Ron Mann's new documentary Altman, an affectionate, moving portrait of the legendary director of such era-defining movies as M*A*S*H, McCabe & Mrs. Miller, California Split and Nashville, begins with two men on a beach, building a sandcastle. The process is accompanied by a song, Let's Begin Again, written by Robert Altman. In voiceover, the director, who died in 2006, begins talking about how making movies is a little like building castles out of sand.

Though the creative collaboration with cast and crew is temporary, the record of those experiences over his almost 40 movies survives. It's a tribute to Mann's film that it leads you from Altman's life back to his films, and makes you want to see them anew.

Altman is very much a family collaboration, told largely with the salty eloquence of the director's voice, but also with narration from his wife, Kathryn, and the couple's two sons, who worked on his film crews. What we get is a broad overview of a six-decade, up-and-down career, as well as samples from Altman's films, television shows, photos and home movies.

We see how the filmmaker's long apprenticeship, making industrial films and then mainstream television, gave him the confidence, like a jazz improviser, to work spontaneously on the set. It was a quickie teen film, The Delinquents (1957) starring a young Tom Laughlin (Billy Jack), that caught the attention of Alfred Hitchcock, leading to a busy period as Altman directed episodes of Alfred Hitchcock Presents and shows such as Bonanza and Maverick.

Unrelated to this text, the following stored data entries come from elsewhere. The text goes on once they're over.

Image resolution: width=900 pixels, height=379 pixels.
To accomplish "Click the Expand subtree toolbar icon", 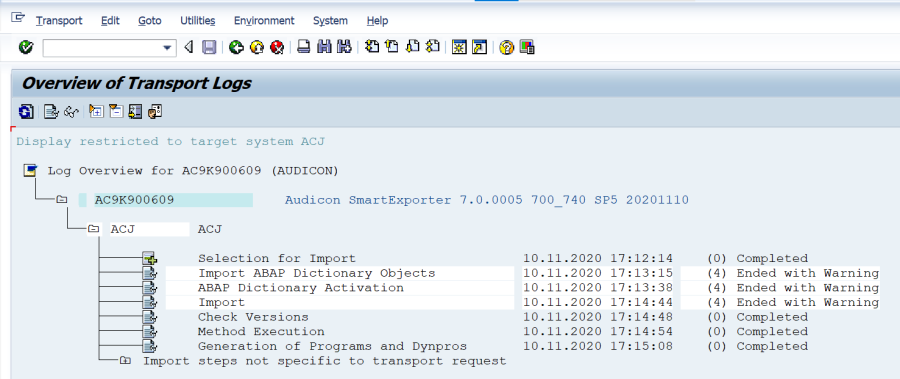I will 96,111.
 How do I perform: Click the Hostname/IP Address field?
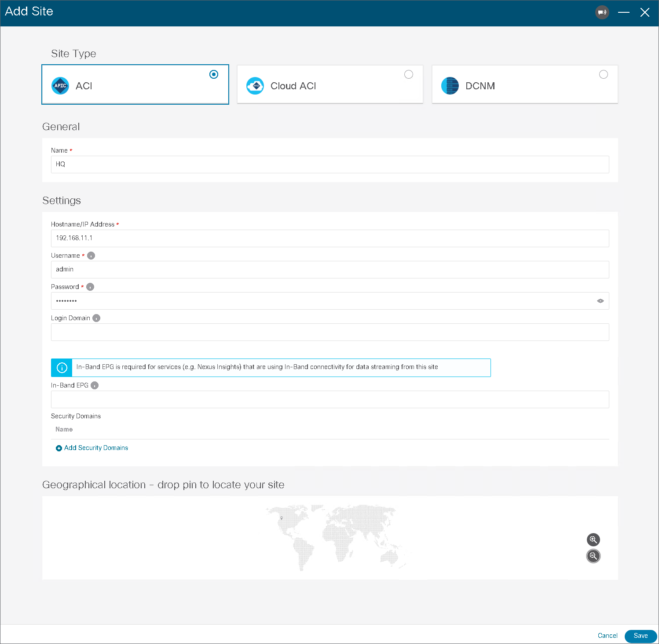point(330,238)
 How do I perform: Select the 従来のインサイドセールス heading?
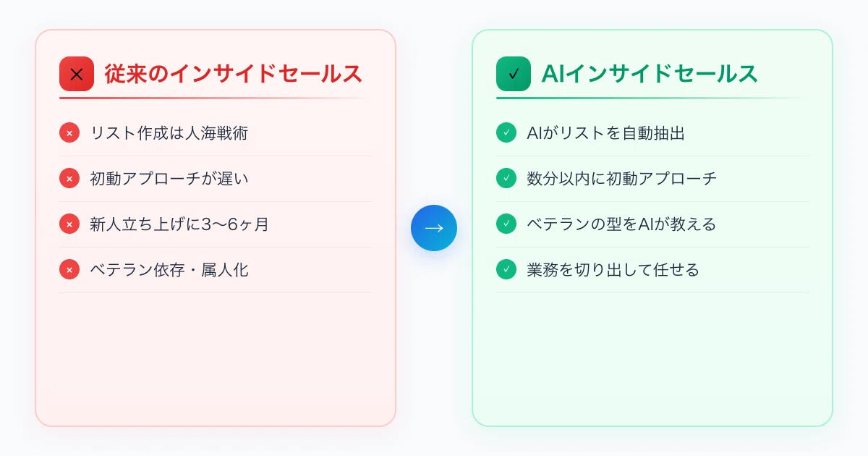[233, 74]
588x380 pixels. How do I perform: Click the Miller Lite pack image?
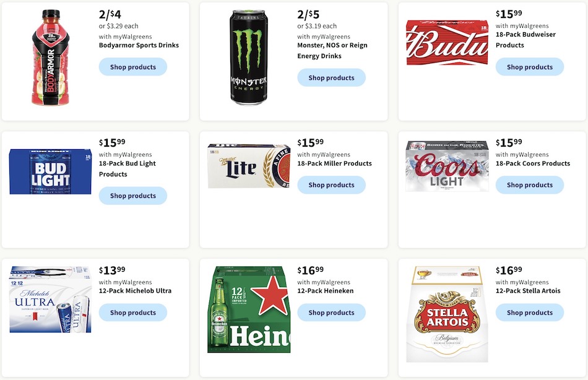pyautogui.click(x=249, y=166)
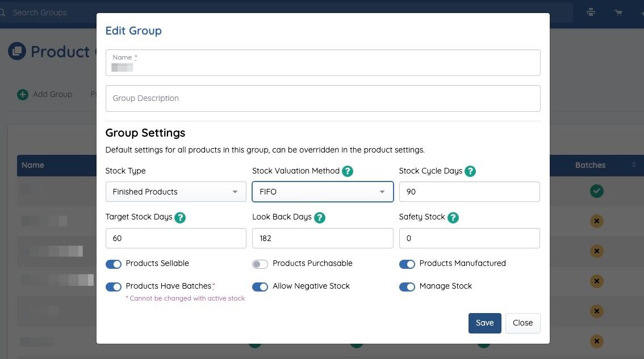Open the shopping cart icon
Image resolution: width=644 pixels, height=359 pixels.
[618, 12]
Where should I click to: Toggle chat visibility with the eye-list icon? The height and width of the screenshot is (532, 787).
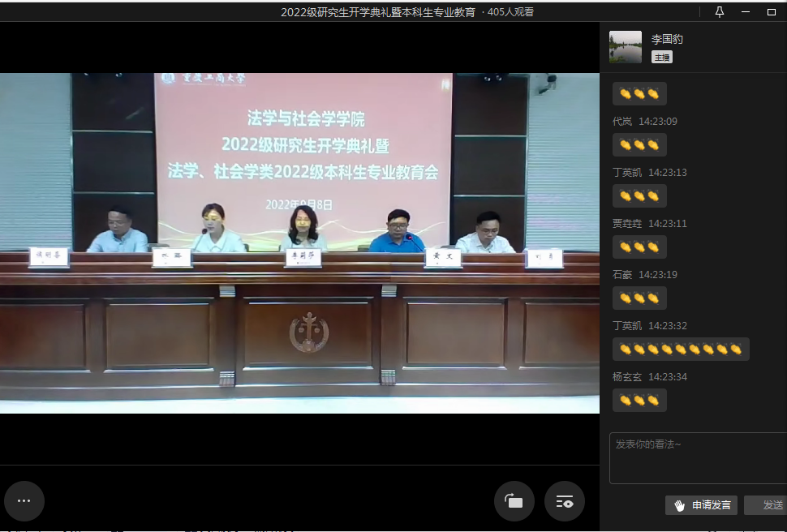(x=565, y=501)
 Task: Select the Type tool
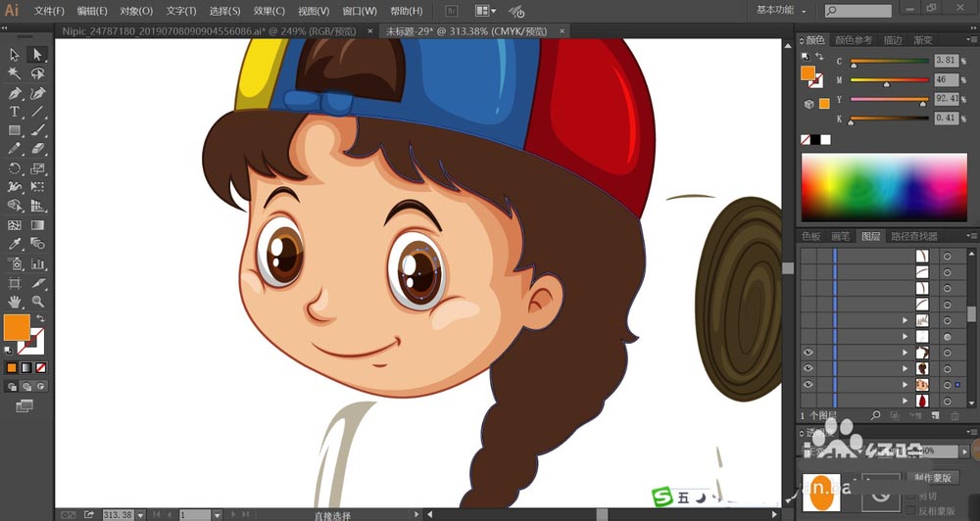15,113
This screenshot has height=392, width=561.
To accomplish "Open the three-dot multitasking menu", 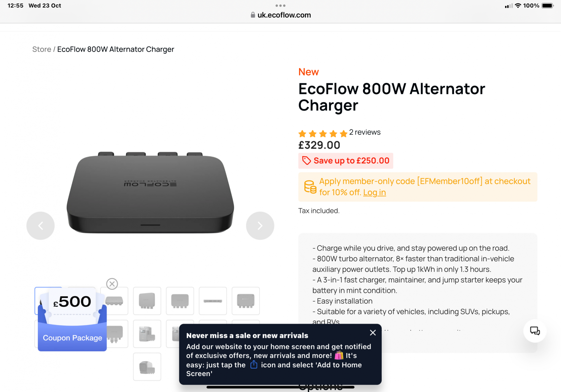I will click(x=280, y=6).
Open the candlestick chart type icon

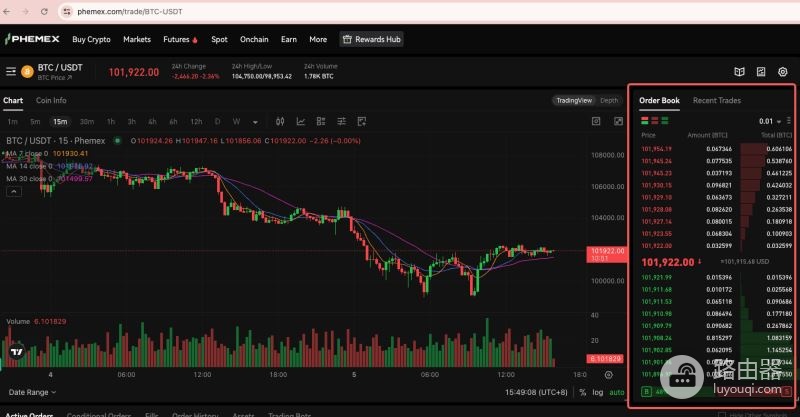[280, 121]
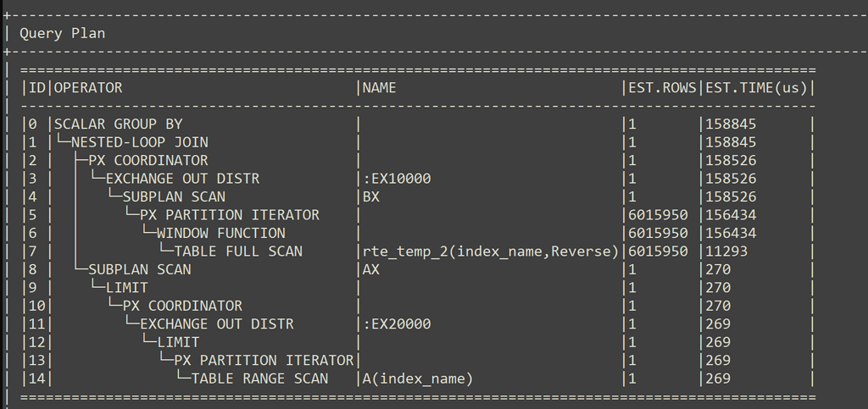Select the PX PARTITION ITERATOR in row 13
This screenshot has width=868, height=409.
(x=264, y=361)
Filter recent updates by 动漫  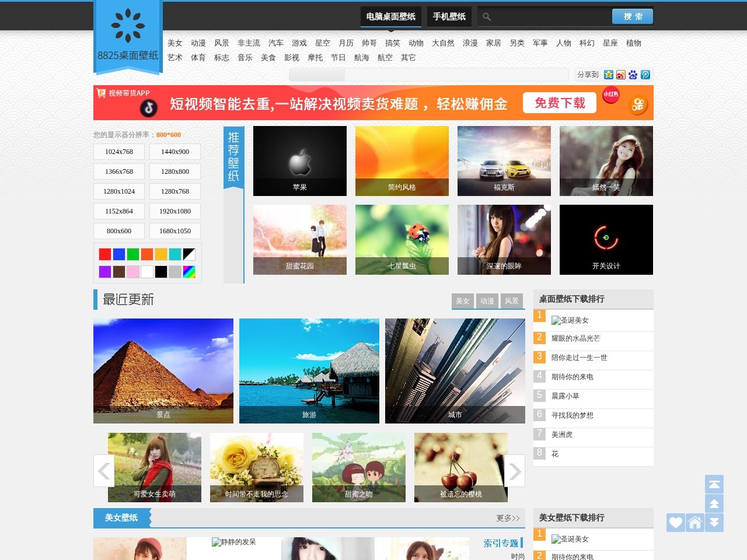(487, 302)
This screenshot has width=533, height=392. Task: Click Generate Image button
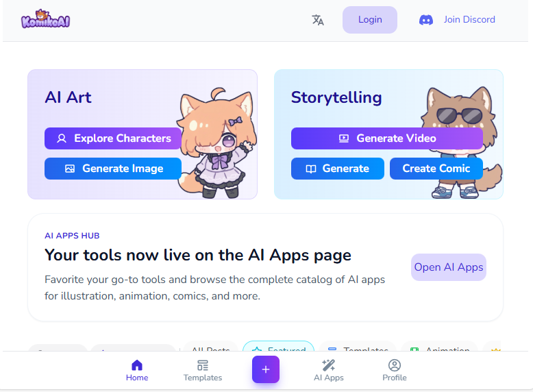113,169
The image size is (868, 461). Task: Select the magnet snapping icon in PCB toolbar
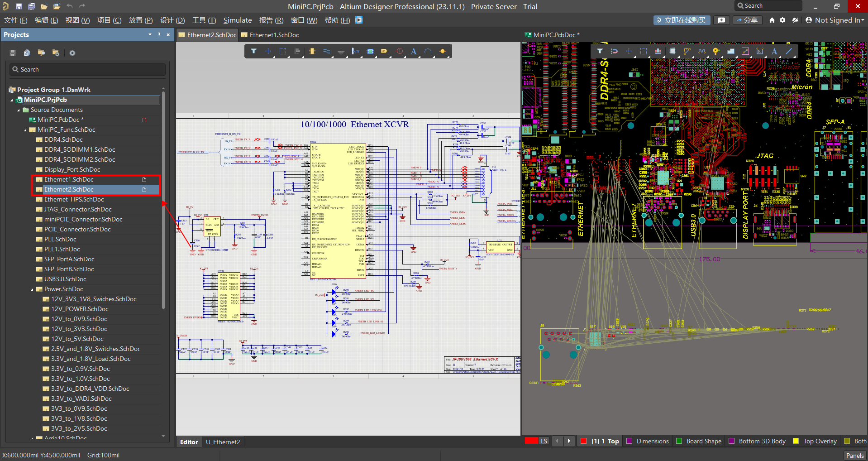(x=614, y=51)
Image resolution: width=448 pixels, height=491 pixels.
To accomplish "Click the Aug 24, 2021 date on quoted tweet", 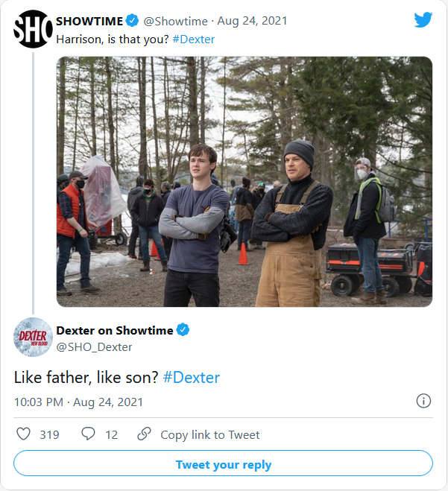I will coord(240,22).
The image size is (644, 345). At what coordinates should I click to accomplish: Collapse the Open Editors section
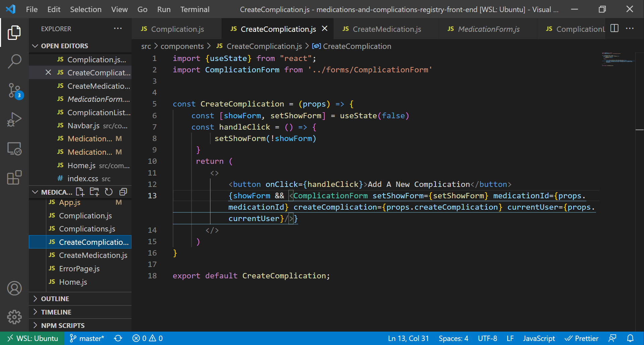click(64, 46)
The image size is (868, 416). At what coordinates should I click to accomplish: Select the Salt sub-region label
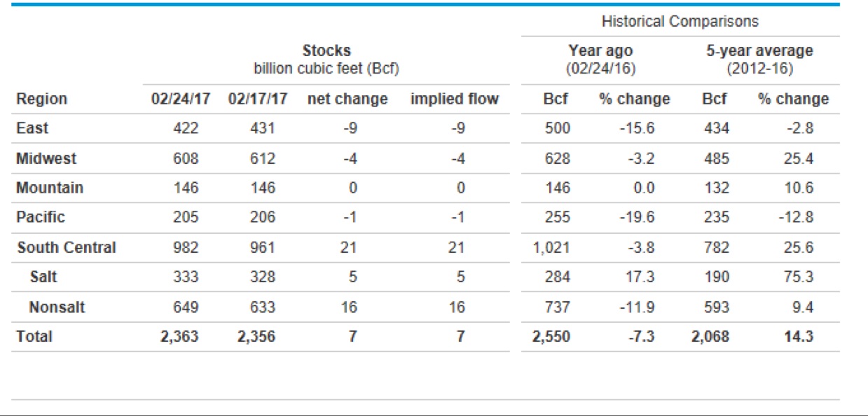43,277
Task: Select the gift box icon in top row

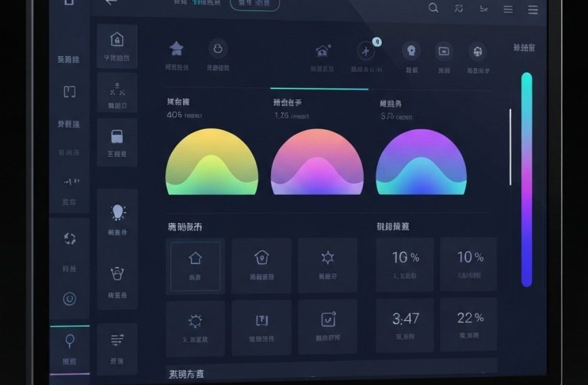Action: click(478, 51)

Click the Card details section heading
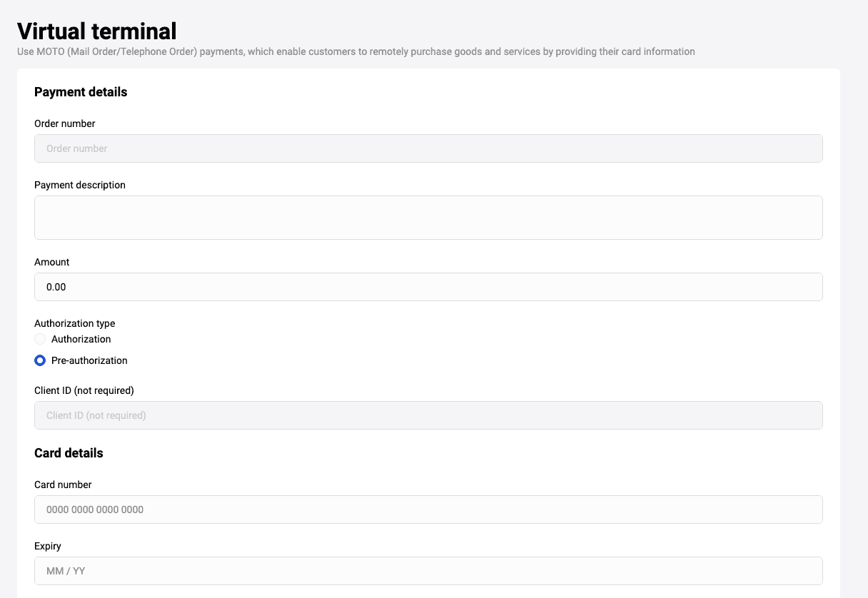(x=69, y=453)
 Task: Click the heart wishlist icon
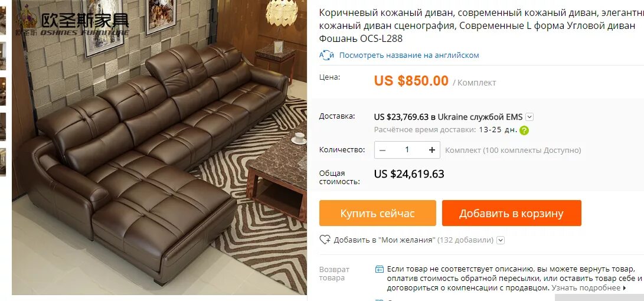325,240
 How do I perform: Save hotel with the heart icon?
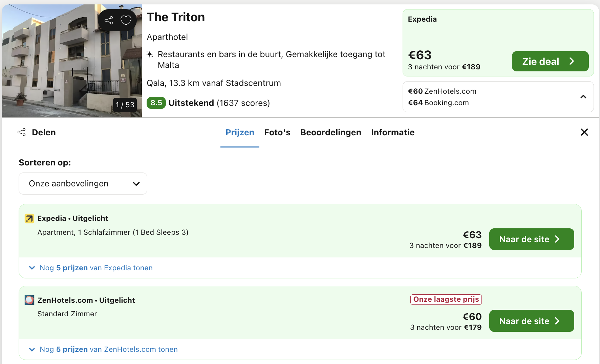tap(126, 20)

But Altman frequently chafed at the advertising-driven television formulas. He was fired from the Second World War series Combat! after inserting a plot about a shell-shocked American GI who mistook a German soldier for a friend. Getting fired was something of a habit. Studio boss Jack Warner fired him from a feature film about a moon launch, called Countdown, when Altman employed a technique he later became famous for: having characters arguing over top of one another.

His breakthrough was the anti-war satire M*A*S*H (1970), starring with Elliott Gould and Donald Sutherland. At 45, he became a hot property and counterculture figurehead. But instead of making a comfortable commercial follow-up, he shot a weird fairy tale, Brewster McCloud, starring unknowns – Bud Cort and Shelley Duvall. Next, he went to British Columbia to shoot what he called his "anti-Western film," McCabe & Mrs. Miller. (Altman named his first production company Lion's Gate, after the Vancouver bridge.)

Throughout the 1970s, now seen as a golden age for American independent cinema, Altman upended genre expectations in films such as Thieves Like Us, California Split and The Long Goodbye, and offered his definitive sardonic American bicentennial statement with Nashville.

But by 1980 and the failure of his expensive Robin Williams vehicle, Popeye, Altman's Hollywood career faltered. He directed theatre, worked in video, taught a course at university and adapted plays for the screen.

Perhaps the most Hollywood-like aspect of Altman's career, however, was his comeback. The return started with the ahead-of-its-time HBO mockumentary Tanner '88, and led to The Player (1992), Short Cuts (1993), Gosford Park (2001), The Company (2003) and his final film, A Prairie Home Companion (2006). He received an honorary Oscar for a lifetime of work at the 2006 Academy Awards, just months before his death. Though often painted as an obstreperously anti-establishment figure, Altman's gratitude on awards night was plain-spoken and heartfelt. "No other filmmaker has gotten a better shake than I have," he told the audience.

Though made for television (including The Movie Network and Movie Central in Canada), Mann's film is up to the Altman standard of unconventionality in his handling of celebrity interviews. Instead of straightforward endorsements, he asks each person, posed against a dark background in a studio, the same question: Could they define the adjective "Altmanesque"?

Keith Carradine, Gould, Bruce Willis, Paul Thomas Anderson, Julianne Moore and Lily Tomlin give it their best shot: sociability, collective play, freedom and iconoclasm. Together they suggest something gritty but elusive, like those grains of sand that slip through our fingers, but sometimes can be grasped and shaped into castles.

This review originally ran on Aug. 1, 2014.